UPDATED 06:47 EDT / JULY 22 2015

NEWS

SAP’s on cloud cruise control as Q2 revenues rise

SAP SE bucked the trend among poor performing legacy software vendors, reporting rising revenues as customers rushed to snap up its new cloud offerings, though the company’s overall profits took a hit due to a tendency among buyers to choose lower-end services.

On Wednesday, Germany-based SAP reported second quarter operating profits of €701 million ($766 million) plus earnings of €0.39 a share, a one percent year-on-year gain at constant currencies.

After tax, the company pinned its profits at €469 million ($512 million), with non-IFRS earnings of €0.80 a share on an operating profit of €1.39 billion.
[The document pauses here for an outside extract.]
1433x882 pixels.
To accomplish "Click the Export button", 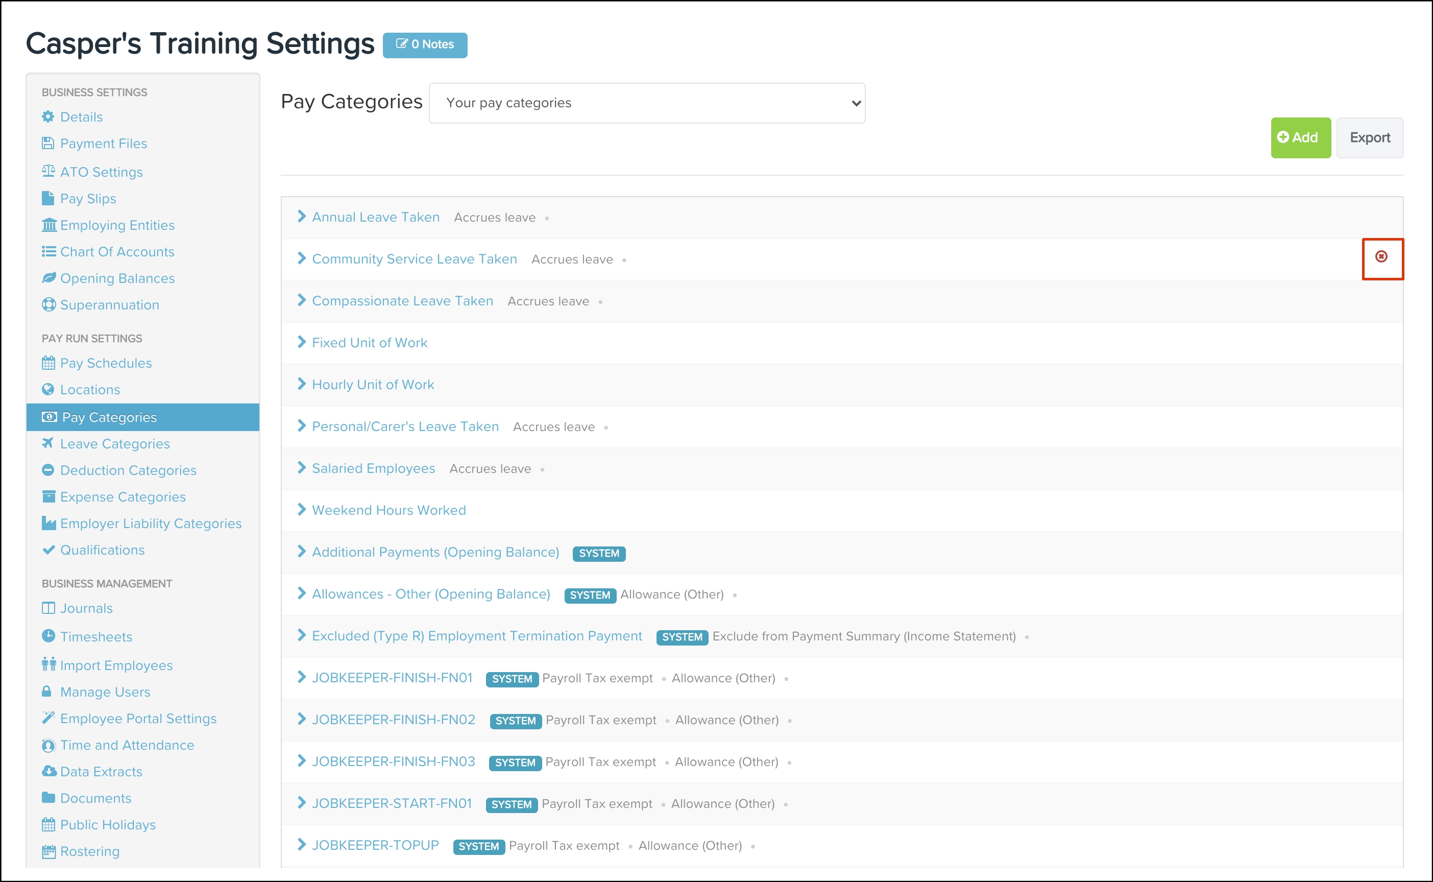I will (x=1369, y=138).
Previously, Reuters poll analysts said they expected SAP’s non-IFRS earnings to fall between 1.39 billion and 1.45 billion euros, which means the company just hit expectations.

Delivering the results, SAP’s CEO Bill McDermott noted that customers are steadily shifting towards cloud software, although that trend is suppressing sales of more lucrative older software that runs on company’s on-premise data centers. SAP is hoping that S/4 Hana, the latest version of its flagship accounting and supply chain software, will increase sales in the near future, while the firm is expected to eliminate some jobs to grow its bottom line.
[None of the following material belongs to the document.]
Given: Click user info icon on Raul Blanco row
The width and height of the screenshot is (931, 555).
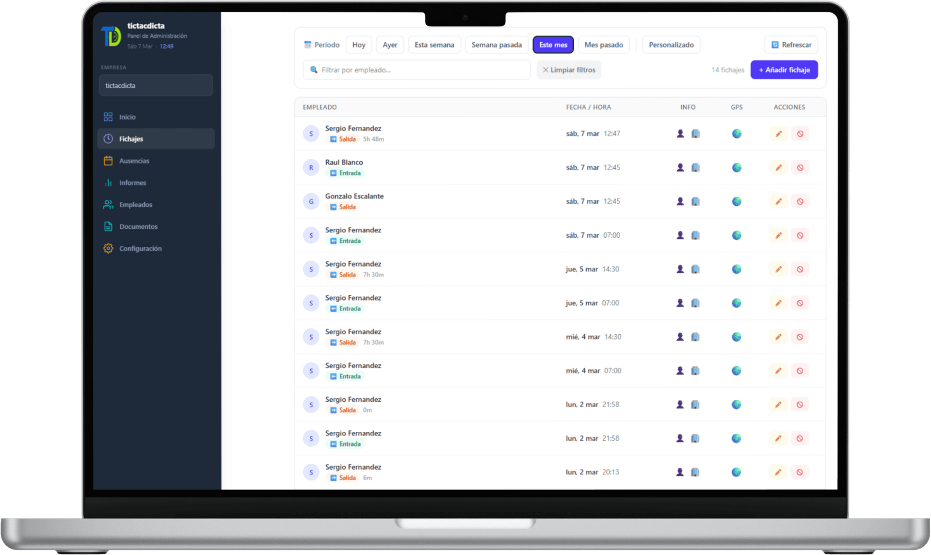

“Licenses were a bit weak, but the cloud-subscription momentum looks to have been strong,” Michael Briest, a London-based UBS AG analyst, told Bloomberg. His recommendation to buy SAP shares came as the company’s stock rose by 0.4 percent to 69.06 euros at the end of trading in Frankfurt yesterday.

SAP’s cloud comes together

Like most legacy tech firms, SAP was somewhat slow to adjust to cloud realities at first, and it’s cause wasn’t helped by a string of high-level executive departures. But the company has quickly gotten its act together, and now says its signed up more than 900 customers on its new cloud-based Hana products.

In total, SAP pulled in €552 million in cloud subscriptions, more than double what it earned in the same quarter of 2014. In comparison, SAP’s traditional software license sales rose by just two percent to €979 million. Had it not been for the Euro’s drop in value, license sales revenues would have fallen by seven percent.

SAP’s cloud was helped in a large part by its $7.2 billion acquisition of Concur Technologies Inc. last year – that business’s margins last year were about a third of SAP’s today, Chief Financial Officer Luka Mucic told Bloomberg. According to him, SAP’s “private cloud” business where customers run their licenses on SAP’s infrastructure is losing money.

As well as growing its cloud business, SAP said it’s also looking to shed around 3,000 jobs by the end of this year, either through redundancies or early retirement. That’s about 800 more than was first anticipated, but Mucic said he believes once those jobs are gone the company’s transformation will be more or less complete.

On the forecast side, SAP reiterated its earlier sales and earnings targets for 2015 in both cloud and legacy software, though it warned shareholders to expect less of a currency benefit for the remainder of the year.